今回は中国人に限って、いくつかの統計データから中国株バブルとインバウンド消費を比較して見てみたいと思う。
■日中の統計データ
・日本政府観光局(JNTO) - 訪日外客数の動向 より 「国籍/月別 訪日外客数(2003年~2015年)」の中国人を抽出。
http://mcaf.ee/794s3(短縮アドレスで↑の伏字アドレスに飛びます。)
・中国結算(CSDC) - 资讯中心 > 市场数据 > 统计月报 より、毎月の「新开股票账户数」(≒口座開設数)および、「新增投资者数(万)」(≒投資家純増数)を抽出。
・上海総合指数(SSEC) 2008/01/31 ~ 2015/06/30 月足チャート(90月) より直近三年間の毎月の終値
そのついでに
・ドン.キホーテHD - 月次売上高速報 より直近三年間の毎月の全店売上高前年同月比
・メモ:本来であれば回転率、為替レート、それに中国人の旅客出国数も加味したいがそこまでやってない。
■分析結果
・口座数 ここ数年スポット的に口座開設数が増加するのはあったが、コンスタントに増加し始めるのは2014年6月~7月ごろから
・インバウンド 日本への中国人入国数が20万を超えるのは2014年7月。(2013年7月にも20万を達成しているが、その後もほとんど減少しないようになる点で2014年7月に注目した。
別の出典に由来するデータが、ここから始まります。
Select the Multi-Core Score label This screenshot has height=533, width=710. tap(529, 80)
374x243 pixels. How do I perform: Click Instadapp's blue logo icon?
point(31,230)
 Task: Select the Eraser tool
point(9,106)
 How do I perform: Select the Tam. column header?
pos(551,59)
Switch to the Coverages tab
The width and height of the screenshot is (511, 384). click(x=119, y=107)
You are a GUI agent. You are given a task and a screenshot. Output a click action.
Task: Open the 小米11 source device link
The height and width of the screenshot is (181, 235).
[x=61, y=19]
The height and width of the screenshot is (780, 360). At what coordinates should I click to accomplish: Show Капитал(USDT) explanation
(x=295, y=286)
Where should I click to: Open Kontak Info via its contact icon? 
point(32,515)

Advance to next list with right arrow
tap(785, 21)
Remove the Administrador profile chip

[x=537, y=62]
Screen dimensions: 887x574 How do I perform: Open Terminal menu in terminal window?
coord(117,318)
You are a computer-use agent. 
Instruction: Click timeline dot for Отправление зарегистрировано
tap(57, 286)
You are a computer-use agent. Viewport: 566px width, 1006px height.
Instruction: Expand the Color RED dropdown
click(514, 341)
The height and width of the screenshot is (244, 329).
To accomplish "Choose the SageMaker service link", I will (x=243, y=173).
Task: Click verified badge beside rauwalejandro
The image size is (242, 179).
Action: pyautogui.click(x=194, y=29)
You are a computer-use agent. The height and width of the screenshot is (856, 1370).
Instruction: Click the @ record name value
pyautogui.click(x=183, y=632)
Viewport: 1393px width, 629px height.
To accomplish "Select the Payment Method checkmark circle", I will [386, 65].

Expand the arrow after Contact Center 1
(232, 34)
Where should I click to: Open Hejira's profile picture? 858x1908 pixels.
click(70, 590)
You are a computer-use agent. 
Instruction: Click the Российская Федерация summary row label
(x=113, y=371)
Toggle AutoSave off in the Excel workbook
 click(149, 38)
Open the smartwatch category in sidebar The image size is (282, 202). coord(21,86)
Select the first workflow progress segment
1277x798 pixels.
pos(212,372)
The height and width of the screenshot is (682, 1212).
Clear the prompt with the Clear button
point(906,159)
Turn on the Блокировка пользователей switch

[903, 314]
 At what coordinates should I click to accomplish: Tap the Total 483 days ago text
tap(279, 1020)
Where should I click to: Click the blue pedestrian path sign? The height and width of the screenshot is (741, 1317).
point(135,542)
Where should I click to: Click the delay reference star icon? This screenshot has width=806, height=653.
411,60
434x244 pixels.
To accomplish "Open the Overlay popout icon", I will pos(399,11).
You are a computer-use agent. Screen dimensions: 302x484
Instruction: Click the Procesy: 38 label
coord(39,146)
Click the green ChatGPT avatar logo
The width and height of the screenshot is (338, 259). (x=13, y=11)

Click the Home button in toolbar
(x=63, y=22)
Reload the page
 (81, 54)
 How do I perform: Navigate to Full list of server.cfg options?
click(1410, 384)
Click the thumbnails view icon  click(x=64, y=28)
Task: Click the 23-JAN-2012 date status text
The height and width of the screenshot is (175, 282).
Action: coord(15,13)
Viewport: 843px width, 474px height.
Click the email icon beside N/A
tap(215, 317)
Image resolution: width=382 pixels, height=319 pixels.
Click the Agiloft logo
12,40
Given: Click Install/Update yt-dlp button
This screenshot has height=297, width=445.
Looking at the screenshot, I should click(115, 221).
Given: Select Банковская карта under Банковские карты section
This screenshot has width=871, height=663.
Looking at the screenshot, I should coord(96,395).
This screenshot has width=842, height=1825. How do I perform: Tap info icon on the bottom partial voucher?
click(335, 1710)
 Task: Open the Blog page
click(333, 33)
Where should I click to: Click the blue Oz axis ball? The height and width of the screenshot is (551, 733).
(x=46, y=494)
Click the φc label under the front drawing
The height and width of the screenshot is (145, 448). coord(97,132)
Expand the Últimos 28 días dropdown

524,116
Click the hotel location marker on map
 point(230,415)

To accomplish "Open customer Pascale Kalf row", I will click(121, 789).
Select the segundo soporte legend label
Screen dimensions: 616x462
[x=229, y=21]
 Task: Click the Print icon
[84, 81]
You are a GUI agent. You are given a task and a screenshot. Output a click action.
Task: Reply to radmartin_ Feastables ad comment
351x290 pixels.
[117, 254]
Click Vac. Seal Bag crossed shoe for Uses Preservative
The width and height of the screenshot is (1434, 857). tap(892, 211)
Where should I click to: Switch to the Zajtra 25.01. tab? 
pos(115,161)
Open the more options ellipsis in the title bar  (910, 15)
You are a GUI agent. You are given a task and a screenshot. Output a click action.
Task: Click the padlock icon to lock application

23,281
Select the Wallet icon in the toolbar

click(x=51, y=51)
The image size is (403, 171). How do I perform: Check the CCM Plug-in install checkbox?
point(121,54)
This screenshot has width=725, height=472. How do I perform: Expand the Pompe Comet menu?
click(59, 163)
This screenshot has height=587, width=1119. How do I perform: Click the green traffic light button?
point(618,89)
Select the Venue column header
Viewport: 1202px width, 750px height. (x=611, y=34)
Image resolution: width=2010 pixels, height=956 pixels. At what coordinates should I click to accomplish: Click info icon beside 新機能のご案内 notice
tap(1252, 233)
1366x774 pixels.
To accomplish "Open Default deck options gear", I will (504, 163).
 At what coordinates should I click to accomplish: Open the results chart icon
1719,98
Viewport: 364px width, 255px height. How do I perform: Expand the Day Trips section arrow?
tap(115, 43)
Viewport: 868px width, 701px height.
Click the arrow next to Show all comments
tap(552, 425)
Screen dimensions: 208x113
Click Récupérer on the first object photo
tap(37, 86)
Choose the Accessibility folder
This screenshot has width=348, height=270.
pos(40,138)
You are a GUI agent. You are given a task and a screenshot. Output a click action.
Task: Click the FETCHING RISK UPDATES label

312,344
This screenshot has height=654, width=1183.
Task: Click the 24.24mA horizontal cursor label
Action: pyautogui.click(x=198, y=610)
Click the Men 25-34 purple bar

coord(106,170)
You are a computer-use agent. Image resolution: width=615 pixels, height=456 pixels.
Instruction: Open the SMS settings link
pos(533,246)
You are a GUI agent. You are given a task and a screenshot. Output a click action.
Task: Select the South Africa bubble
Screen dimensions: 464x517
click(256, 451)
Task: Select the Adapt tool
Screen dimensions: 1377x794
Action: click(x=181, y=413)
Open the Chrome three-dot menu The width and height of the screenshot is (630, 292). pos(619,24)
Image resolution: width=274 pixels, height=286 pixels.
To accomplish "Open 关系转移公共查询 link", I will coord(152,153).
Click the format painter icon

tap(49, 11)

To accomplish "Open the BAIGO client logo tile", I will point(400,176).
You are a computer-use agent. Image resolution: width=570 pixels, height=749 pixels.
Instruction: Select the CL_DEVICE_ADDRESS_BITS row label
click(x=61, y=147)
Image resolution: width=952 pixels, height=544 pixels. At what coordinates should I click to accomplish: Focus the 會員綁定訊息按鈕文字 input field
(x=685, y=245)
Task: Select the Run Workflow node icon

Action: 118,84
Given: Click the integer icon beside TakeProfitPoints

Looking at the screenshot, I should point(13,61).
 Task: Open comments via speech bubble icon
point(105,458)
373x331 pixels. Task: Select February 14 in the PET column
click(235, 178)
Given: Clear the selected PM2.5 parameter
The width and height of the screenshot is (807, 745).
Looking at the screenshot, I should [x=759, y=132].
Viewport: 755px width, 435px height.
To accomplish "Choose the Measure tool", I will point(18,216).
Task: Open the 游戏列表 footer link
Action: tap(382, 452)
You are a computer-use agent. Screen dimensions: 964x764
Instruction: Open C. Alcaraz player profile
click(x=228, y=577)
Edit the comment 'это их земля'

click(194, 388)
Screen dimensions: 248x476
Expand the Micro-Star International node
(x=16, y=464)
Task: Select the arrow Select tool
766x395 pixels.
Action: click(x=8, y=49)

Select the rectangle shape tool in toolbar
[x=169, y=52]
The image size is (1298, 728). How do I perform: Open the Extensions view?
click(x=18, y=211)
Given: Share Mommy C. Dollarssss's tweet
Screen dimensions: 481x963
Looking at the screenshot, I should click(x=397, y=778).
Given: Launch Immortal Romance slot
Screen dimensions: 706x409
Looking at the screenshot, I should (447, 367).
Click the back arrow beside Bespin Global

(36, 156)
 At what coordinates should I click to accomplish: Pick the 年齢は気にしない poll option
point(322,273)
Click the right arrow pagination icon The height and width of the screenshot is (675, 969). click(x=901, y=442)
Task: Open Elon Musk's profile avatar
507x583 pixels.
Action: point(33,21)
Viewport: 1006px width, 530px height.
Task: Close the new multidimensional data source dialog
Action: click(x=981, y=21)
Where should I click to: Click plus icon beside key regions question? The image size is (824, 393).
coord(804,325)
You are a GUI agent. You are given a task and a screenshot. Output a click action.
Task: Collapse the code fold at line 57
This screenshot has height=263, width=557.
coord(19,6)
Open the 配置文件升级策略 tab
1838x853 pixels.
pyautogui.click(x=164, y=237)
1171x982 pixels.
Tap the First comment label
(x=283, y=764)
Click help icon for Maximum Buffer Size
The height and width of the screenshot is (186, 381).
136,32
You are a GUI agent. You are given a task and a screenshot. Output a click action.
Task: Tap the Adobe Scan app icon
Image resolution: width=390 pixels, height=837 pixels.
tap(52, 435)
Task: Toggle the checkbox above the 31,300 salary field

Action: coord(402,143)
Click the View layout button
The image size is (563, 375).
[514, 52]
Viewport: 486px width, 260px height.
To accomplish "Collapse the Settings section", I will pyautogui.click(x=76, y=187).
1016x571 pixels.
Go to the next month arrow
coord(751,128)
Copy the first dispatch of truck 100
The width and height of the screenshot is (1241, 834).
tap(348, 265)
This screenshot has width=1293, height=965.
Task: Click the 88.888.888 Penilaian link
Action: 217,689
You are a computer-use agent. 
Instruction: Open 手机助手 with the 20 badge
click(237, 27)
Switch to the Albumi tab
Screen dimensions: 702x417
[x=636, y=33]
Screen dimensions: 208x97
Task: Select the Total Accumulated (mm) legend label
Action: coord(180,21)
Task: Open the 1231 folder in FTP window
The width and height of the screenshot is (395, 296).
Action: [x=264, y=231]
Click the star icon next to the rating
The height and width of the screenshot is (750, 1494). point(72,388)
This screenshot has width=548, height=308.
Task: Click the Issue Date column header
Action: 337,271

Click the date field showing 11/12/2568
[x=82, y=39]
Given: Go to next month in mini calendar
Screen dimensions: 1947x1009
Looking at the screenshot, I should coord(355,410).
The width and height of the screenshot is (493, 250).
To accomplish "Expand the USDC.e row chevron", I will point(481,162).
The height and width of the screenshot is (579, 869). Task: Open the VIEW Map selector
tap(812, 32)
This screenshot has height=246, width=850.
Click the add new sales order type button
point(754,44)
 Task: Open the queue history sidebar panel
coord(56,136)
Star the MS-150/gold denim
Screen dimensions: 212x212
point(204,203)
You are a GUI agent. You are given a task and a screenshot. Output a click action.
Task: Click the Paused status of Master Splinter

)
・上海総合指数 2014年7月から顕著に上昇を開始。
・ドンキの月次 全店前年同月比売上が110%に近くなるのは2014年3月の消費増税駆け込みを除けば、7月~8月頃から。
と、おおよそ相関性が見られる。
特に短期間での伸びがわかりやすいのが2014年と2015年の4月の比較である。
・2015年4月
中国人来日数405,800
上海指数4,441
口座開設数498
ドンキ前年同月比123.0%
・2014年4月
中国人来日数190,558
上海指数2,026
口座開設数34
ドンキ前年同月比101.8
■過度に期待されているドン・キホーテ
ドンキの株価の上昇は特に中国人をはじめとするインバウンドの爆買いが意識されたものだった。
「訪日外国人売上高比率、2020年に10%へ」というのが長期目標であり、実際すでに外国人売上高比率(特に中国人)との相関性は見えるものの、月次の客単価を極端に押し上げたりはできていない。
中国人観光客の客単価は爆発的に高いと思われるが、ドンキ月次で全体の平均客単価を極端に押し上げたりはしていない。
PBR(実績)4.4倍
PER(予想)37倍
という点からみても、評価がさすがに過大だと思える。
■私見
・インバウンドで上がった銘柄のうち小売は空売りやすい。
・インバウンド関連は多くが買超。
・少なからず機関のレーティングを超えている銘柄がある。
・ただしまもなく発表されるであろう6月の統計はいずれも良い数字が出ると思われる。
・特に現在は韓国のSARSの影響で韓国に行くはずだったツアーが日本に変更になるなど、プラス面もある。
・中国人の来日客は例年は7月~9月が一年で最も多いため今売ることが本当にベストなのかは不安がある。